▶ Exercise goal: Continue the tutorial below on building a Slack bot that adds objects to MISP events, starting right after its final sentence.

Add it to the event and then add the event to MISP.

# We call the event's Object.append method to append the AndroidAppObject we just made.
event.Object.append(android_app)
# Add the new event to MISP.
result = misp.add_event(event)

Slack Bot

Now we need to build the Slack bot. The bot will:

  1. do the thing
  2. build the object
  3. add the object to a MISP event

Our users call the Slack bot like this: /misp_twitter <misp event id> <Twitter status ID or Twitter URL>

We’re going to use Docker for portability and easy deployment, and we’ll also use a Redis queue so our bot doesn’t lock when handling a request.

The bot source code is available here. Clone the repo, make a copy of the misp-twitter directory and re-name it to whatever you’re building.

The directory looks like this. Most files won’t need to be changed.

▶ Dataset:
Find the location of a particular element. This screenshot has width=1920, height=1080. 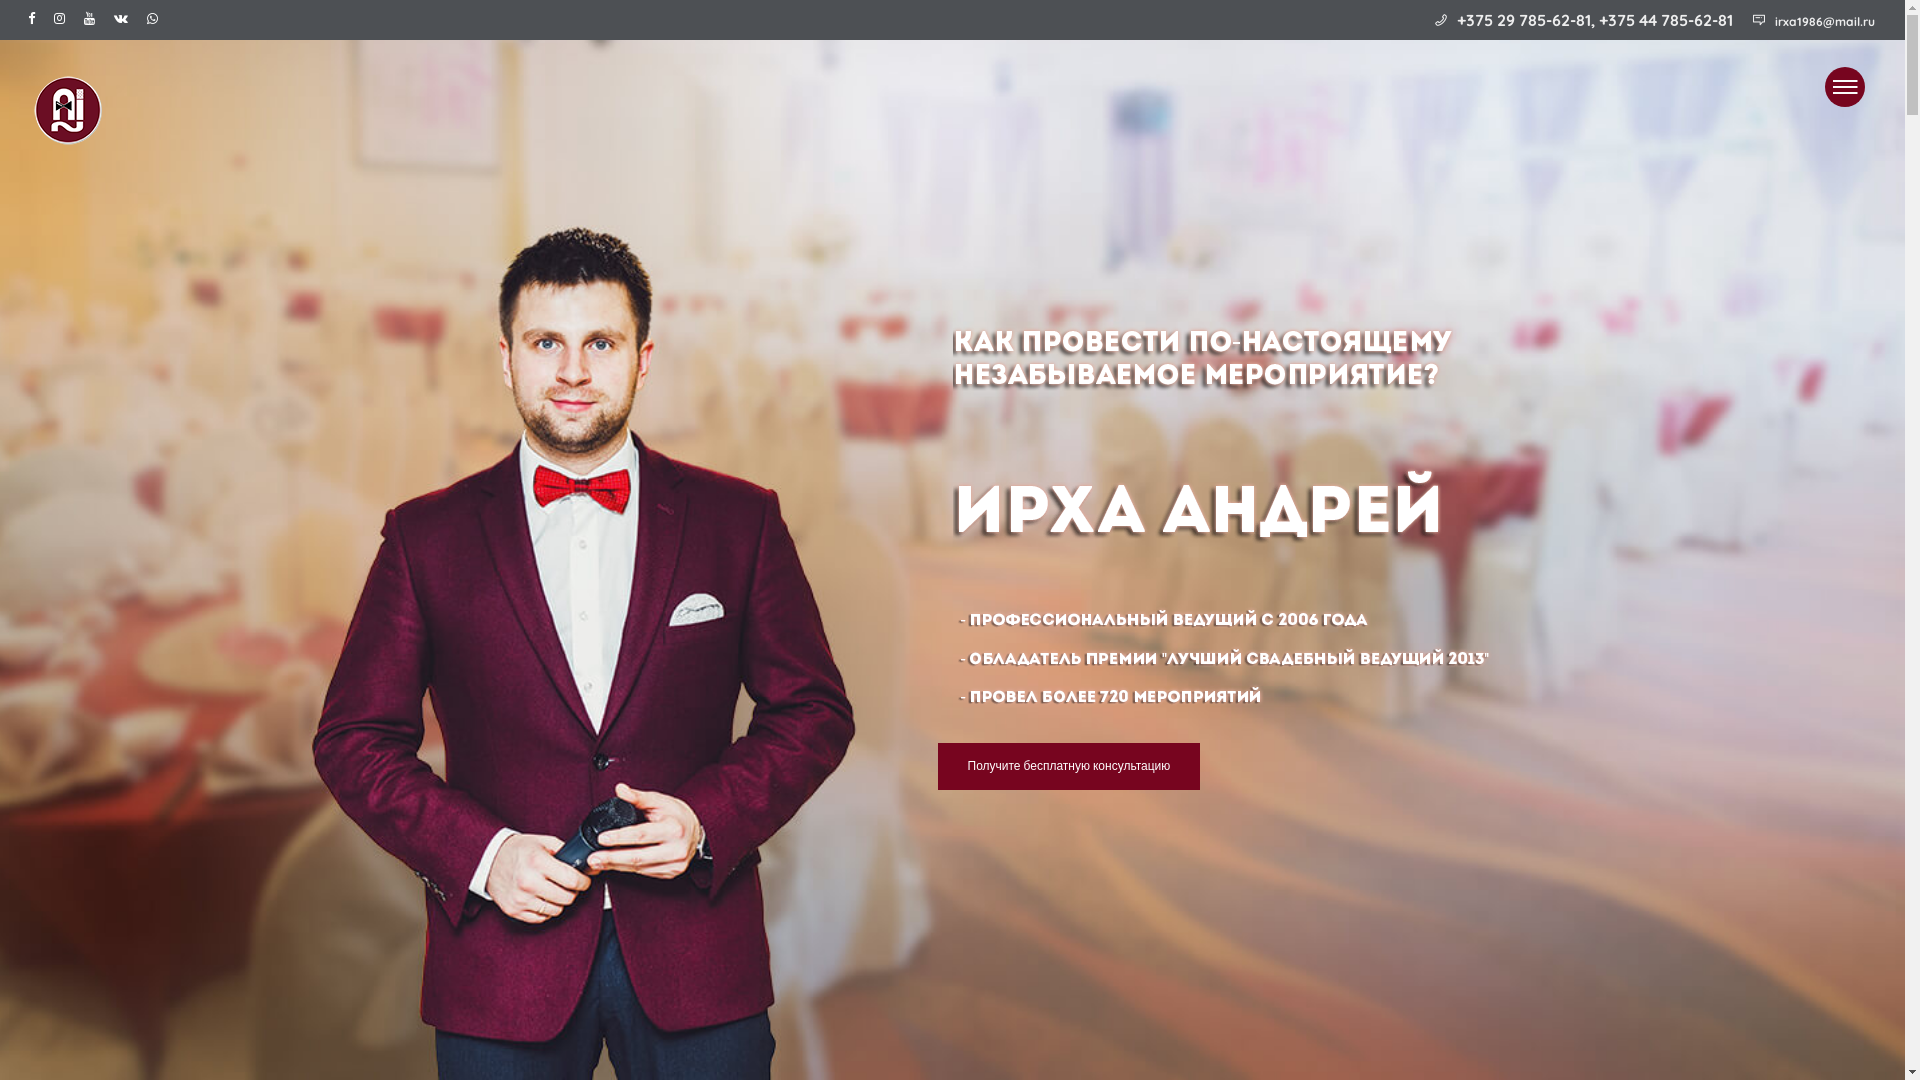

'Youtube' is located at coordinates (93, 17).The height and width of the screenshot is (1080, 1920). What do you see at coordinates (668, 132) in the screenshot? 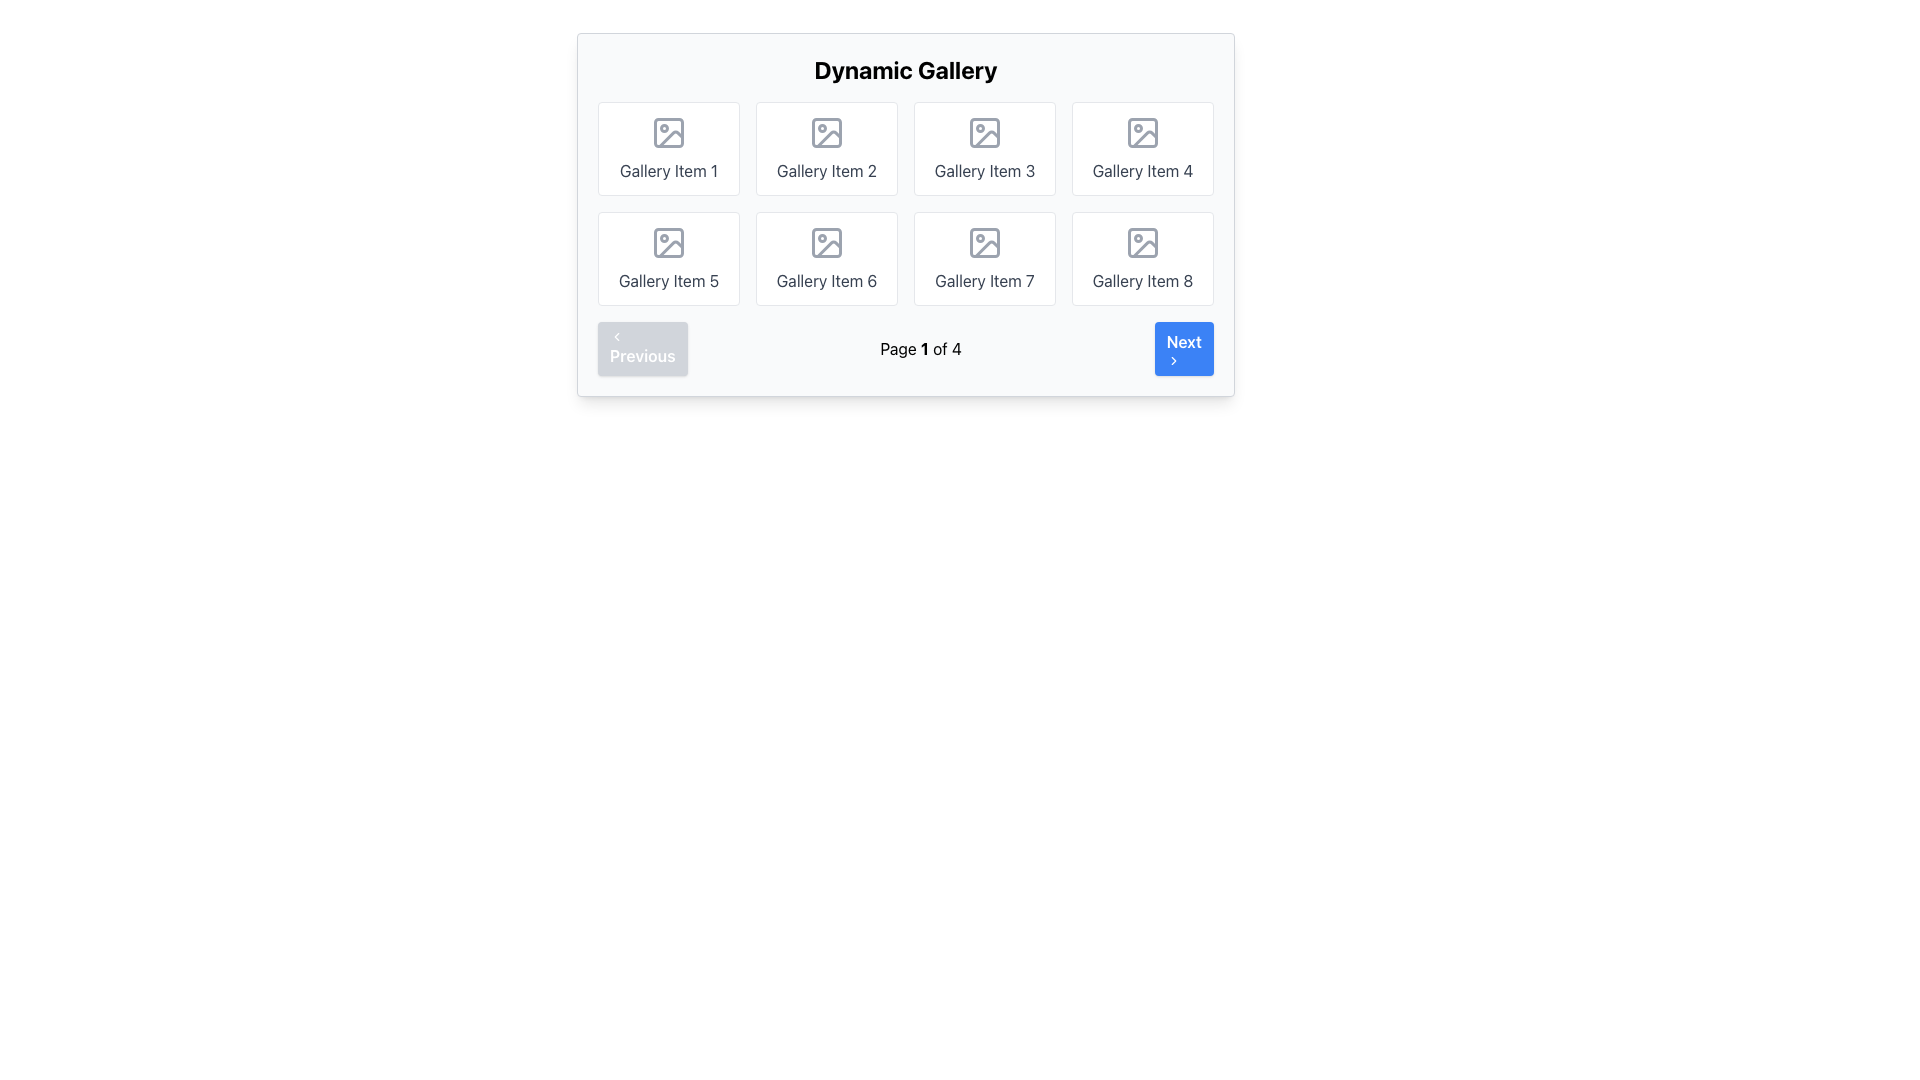
I see `the Icon (SVG) representing the first gallery item in the Dynamic Gallery, located in the first row and first column` at bounding box center [668, 132].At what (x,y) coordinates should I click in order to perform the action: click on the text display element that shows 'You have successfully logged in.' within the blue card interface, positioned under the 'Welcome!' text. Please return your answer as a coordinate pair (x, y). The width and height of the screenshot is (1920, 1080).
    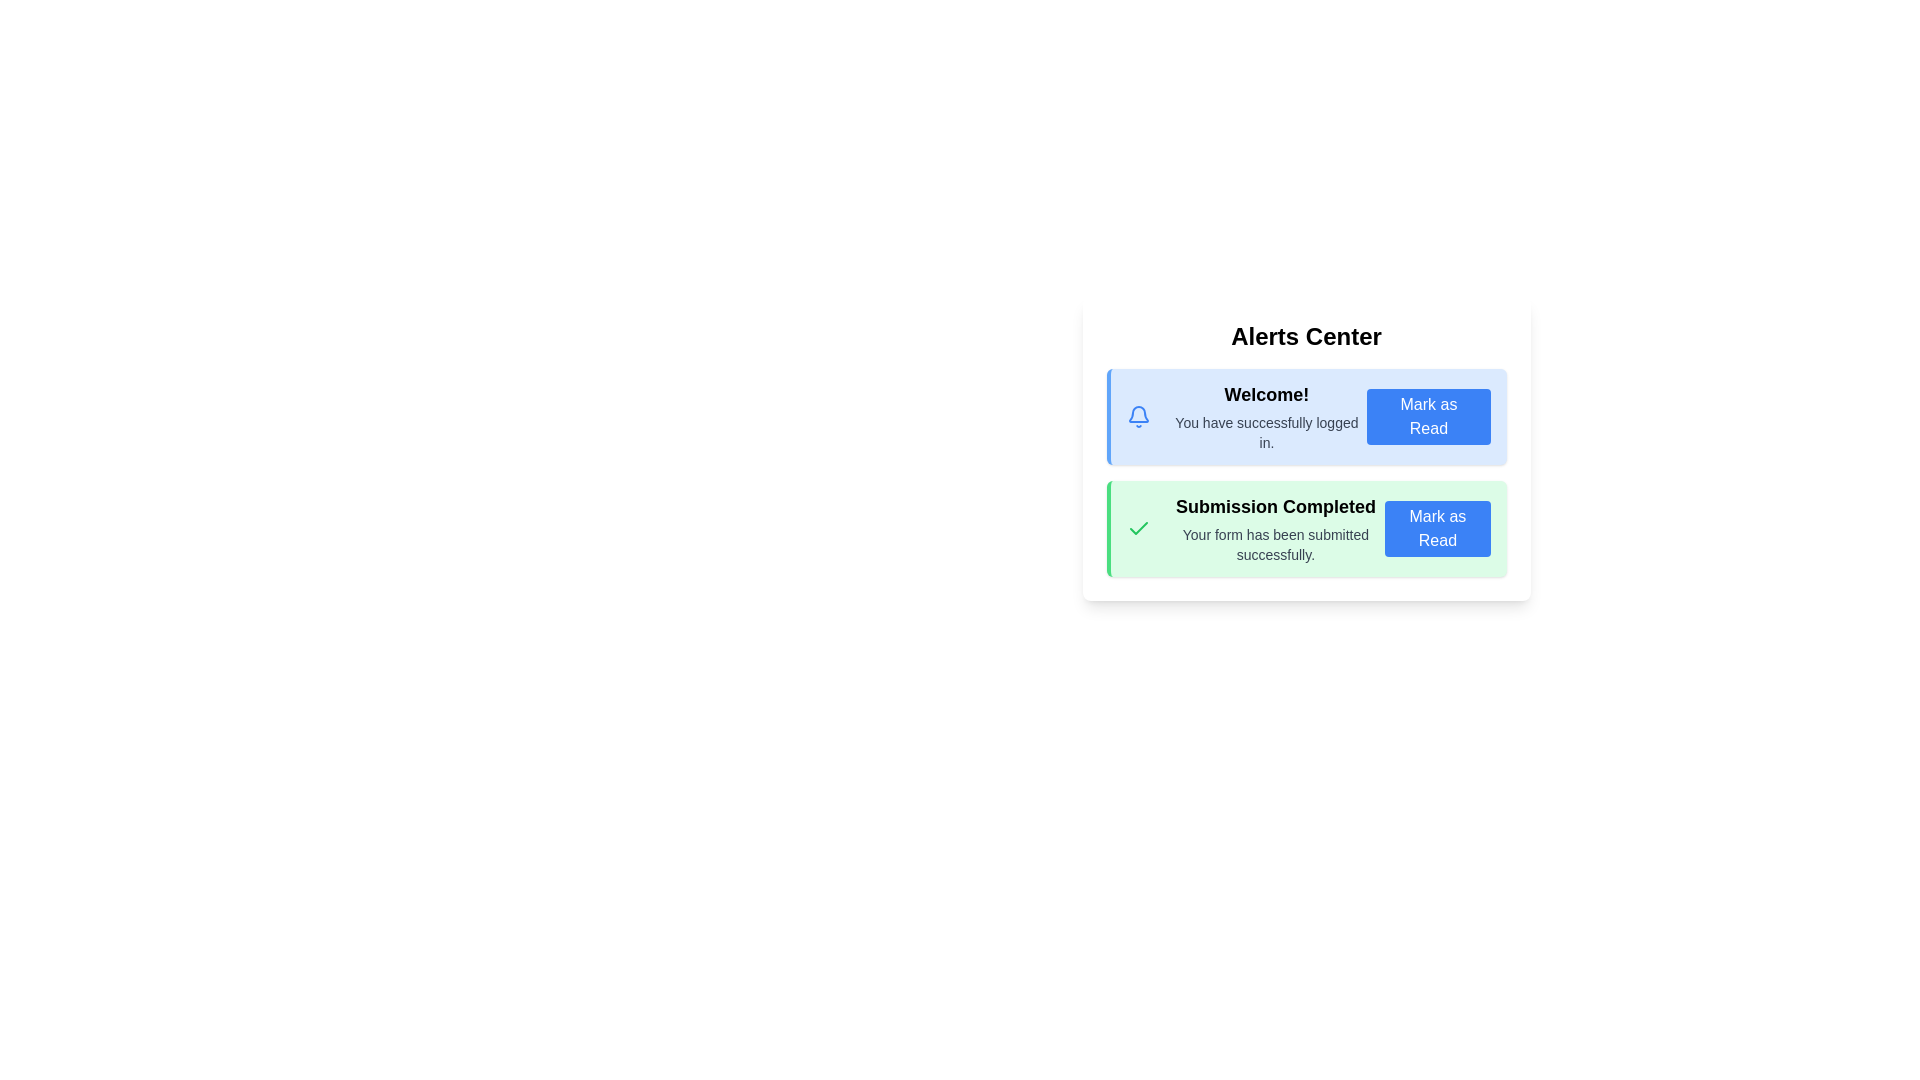
    Looking at the image, I should click on (1266, 431).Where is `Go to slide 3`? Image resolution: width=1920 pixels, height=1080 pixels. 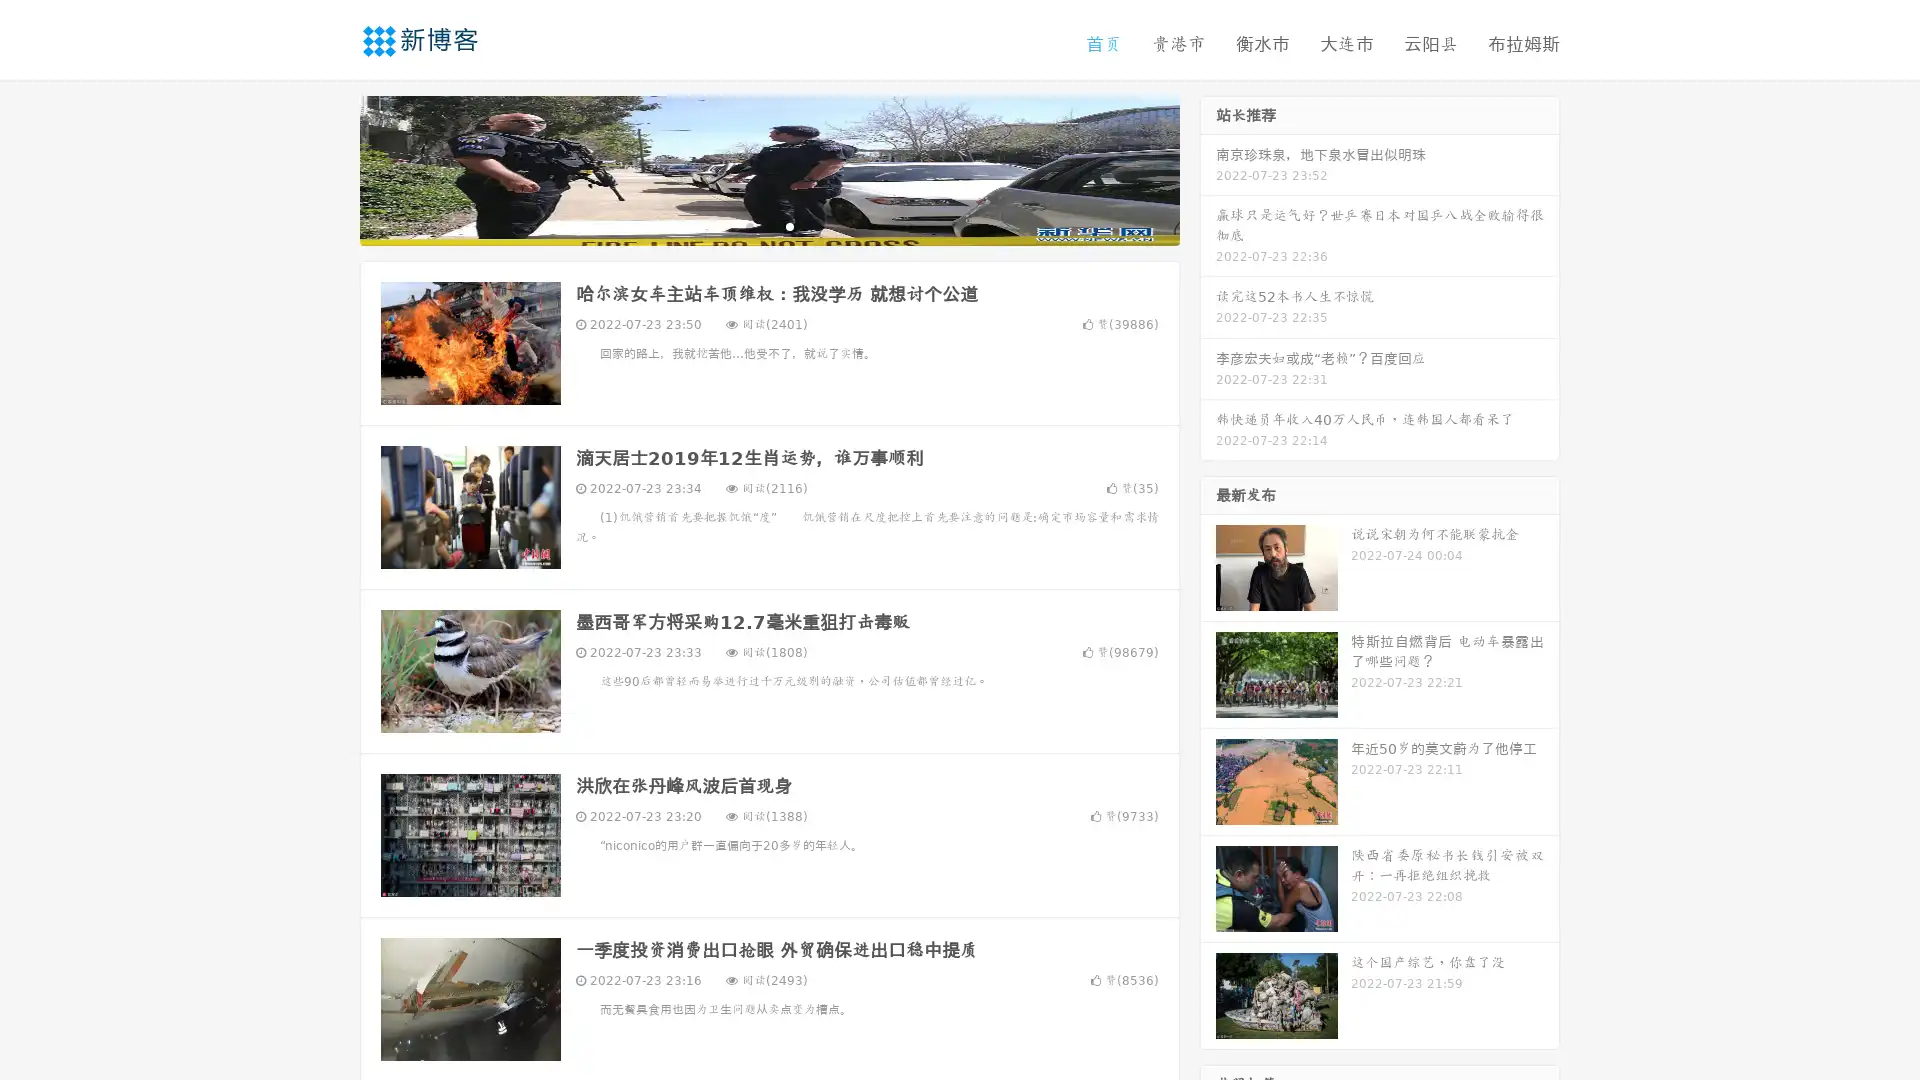 Go to slide 3 is located at coordinates (789, 225).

▶ Exercise response:
You will need to change the misp-object directory and it’s definition.json to relfect your fancy new MISP object. Also the misp_objects.py to include your MISP object constructor. main.py needs to handle whatever slash command args are sent from Slack. Finally utils.py contains all the logic for getting whatever data we need, constructing the MISP object and updating the MISP event.

.
├── app
│   ├── config.py
│   ├── __init__.py
│   ├── main.py
│   ├── misp-objects
│   │   └── microblog
│   │       └── definition.json
│   ├── misp_objects.py
│   ├── prestart.sh
│   ├── utils.py
│   ├── worker.py
│   └── wsgi.py
├── docker-compose.yml
├── Dockerfile
└── requirements.txt

misp_objects.py

This one’s easy. Just paste in your MicroblogObject constructor.

misp-objects/

This one’s also easy. Paste in your definition.json file in a directory of the object name.

main.py

In main.py change the app route (line 30) to the endpoint you’ll configure in the slack app. In this example Slack is sending POST requests to example.com/misp_twitter. Change line 31 function name too.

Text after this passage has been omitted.